-- start Given records --

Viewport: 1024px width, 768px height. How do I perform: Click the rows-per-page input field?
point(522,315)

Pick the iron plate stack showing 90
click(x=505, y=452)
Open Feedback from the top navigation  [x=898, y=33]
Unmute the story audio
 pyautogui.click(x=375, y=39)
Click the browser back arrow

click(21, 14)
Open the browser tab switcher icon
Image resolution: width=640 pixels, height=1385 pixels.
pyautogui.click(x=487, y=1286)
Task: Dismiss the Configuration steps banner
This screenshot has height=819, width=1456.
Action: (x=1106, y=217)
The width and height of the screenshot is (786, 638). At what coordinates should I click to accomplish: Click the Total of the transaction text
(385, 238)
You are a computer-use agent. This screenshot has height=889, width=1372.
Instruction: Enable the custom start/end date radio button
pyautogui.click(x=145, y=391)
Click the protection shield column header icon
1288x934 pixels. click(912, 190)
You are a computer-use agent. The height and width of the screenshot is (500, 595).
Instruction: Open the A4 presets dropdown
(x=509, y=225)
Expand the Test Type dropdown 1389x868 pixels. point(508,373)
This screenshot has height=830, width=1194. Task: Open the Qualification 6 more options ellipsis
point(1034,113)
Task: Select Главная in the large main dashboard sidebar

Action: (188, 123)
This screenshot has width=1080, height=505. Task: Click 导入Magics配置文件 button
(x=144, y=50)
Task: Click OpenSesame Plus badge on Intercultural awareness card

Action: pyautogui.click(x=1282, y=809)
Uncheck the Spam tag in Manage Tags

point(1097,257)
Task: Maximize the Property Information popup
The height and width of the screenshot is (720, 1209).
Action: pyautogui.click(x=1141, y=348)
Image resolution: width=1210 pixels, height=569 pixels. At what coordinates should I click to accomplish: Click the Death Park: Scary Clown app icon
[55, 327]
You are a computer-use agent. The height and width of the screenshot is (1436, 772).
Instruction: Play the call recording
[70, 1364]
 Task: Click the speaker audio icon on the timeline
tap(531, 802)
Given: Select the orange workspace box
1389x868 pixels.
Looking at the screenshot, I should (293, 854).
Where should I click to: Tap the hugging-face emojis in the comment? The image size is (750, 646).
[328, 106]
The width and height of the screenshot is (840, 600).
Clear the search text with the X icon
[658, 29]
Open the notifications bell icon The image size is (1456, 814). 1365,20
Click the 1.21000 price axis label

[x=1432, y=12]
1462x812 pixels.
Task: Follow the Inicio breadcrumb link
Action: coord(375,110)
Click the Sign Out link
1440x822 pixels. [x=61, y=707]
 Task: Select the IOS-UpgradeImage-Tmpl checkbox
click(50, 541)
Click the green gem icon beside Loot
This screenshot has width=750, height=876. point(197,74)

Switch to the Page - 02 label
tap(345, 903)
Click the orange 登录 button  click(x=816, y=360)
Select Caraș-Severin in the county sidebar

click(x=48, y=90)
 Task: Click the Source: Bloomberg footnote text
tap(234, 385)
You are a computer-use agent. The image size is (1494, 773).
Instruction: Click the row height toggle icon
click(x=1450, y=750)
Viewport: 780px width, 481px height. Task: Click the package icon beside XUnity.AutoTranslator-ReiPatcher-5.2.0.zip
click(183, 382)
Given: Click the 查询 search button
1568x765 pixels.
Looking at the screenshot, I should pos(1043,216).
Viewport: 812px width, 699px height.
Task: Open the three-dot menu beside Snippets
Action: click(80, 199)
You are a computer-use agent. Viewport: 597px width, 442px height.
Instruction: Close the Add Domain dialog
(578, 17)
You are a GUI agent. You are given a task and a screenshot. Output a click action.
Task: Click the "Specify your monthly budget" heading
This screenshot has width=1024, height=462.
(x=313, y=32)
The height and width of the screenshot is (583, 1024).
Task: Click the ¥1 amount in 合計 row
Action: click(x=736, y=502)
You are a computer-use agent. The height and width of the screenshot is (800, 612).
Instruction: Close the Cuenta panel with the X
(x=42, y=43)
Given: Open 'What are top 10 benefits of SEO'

-- end Given records --

- [Instruction] Which rows above contain the word "dropdown"? Copy each of those rows in full.

- [Answer for the task]
Instruction: Open the A4 presets dropdown
Expand the Test Type dropdown 1389x868 pixels. point(508,373)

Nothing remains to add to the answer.